The sit-in that followed was cleared by brutal police action at dead of night, switching off the lights in the area and spraying bullets, rubber-bullets, teargas shells and baton charges on sleeping or sleepy unarmed men. It was called a massacre by the Hefazat and the political Opposition. The government’s immediate aim of winning the battle to crush Hefazat’s capacity for mobilisation was achieved, but it may have lost the war to win the people’s minds altogether.

Force of 10,000 personnel

As the world media and international human rights bodies are still mulling over the messages from Bangladesh human rights outfit Odhikar, amongst others, that some hundreds of people (over 3000 according to some reports) died during a “killing spree” by a force of 10,000 made up of police, paramilitaries and armed men from the ruling Awami League, bodies were strewn about the streets of Dhaka’s commercial district before they were whisked away in dump trucks, and deadly clashes followed in the morning elsewhere, such as at Narayanganj, south of the capital, where 20 more people were killed in broad daylight, now posters have begun appearing all over the country in Bangladesh with gruesome internet pictures of massacre in Motijheel, and asking people to call the ruling coalition to account. In cities and towns the posters have been taken off from the wall by the police, but how can the police strip the impression they left in the minds of suburban or rural people or of internet social media users anywhere?

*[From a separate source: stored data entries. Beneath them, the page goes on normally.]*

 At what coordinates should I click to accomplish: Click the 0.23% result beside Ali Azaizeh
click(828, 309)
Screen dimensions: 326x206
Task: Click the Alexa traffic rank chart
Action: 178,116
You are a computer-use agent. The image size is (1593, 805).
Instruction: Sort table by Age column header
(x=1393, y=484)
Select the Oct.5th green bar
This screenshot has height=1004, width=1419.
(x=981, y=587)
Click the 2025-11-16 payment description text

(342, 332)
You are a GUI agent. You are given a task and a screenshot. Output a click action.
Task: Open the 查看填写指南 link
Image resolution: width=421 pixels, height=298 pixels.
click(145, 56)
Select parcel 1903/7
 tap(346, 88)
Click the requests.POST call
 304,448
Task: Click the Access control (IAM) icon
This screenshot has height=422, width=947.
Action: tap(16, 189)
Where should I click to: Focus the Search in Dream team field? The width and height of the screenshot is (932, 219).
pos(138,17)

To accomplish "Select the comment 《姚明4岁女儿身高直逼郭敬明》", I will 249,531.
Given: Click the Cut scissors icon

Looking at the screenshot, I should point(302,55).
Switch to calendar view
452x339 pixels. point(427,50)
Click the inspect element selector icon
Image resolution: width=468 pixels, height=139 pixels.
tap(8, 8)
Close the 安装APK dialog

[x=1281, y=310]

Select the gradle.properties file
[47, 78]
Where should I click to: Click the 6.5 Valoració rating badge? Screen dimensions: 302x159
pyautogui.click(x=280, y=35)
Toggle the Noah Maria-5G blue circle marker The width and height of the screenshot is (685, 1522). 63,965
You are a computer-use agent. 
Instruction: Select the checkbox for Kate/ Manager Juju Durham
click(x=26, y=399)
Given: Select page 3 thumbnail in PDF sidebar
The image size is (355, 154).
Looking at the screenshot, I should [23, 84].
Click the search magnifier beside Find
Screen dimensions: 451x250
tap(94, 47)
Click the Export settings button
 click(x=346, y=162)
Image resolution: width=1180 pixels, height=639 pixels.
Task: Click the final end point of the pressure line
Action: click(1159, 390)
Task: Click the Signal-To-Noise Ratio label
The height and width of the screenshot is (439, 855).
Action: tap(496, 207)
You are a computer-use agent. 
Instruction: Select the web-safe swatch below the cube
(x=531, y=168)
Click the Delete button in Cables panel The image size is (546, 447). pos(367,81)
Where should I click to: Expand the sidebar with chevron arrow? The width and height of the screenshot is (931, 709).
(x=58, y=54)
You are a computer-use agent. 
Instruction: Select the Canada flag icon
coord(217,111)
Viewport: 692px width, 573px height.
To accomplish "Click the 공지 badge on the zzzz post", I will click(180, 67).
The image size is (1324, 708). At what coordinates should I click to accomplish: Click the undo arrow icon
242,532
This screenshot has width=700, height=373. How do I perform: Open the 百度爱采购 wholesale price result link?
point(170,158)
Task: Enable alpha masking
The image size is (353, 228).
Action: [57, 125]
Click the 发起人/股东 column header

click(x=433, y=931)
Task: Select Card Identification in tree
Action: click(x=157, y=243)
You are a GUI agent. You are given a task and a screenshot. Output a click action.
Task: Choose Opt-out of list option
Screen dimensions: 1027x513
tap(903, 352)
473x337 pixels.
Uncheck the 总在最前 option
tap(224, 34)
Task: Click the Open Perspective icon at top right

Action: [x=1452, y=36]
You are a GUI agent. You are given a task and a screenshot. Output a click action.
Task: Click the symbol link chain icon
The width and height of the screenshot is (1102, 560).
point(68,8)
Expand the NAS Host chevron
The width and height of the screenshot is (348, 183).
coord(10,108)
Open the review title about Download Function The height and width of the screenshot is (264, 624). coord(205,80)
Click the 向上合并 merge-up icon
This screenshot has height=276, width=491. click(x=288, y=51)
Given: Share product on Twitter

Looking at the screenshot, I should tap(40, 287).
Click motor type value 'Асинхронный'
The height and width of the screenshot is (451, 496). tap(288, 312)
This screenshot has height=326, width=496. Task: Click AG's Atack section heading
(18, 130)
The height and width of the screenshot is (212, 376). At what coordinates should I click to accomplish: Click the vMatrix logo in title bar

By the end of the working week, the parliamentary opposition has also struck back, boycotting the presentation of the budget by the Finance Minister. The budget, tabled with a huge allocation to revive the Padma Bridge project after World Bank denunciation and withdrawal of loan for “corruption conspiracy” by government bigwigs protected by the top ruling party leadership, has been called a sham by civil society experts and opposition politicians alike. Public grievances and police tyranny aside, any residual trust in the ruling coterie’s words or deeds have all but evaporated. With the parliamentary opposition coming out of the budget session and the rounds of agitational programmes gripping mofussil districts, many wonder whether the country is back to square 1 of political impasse.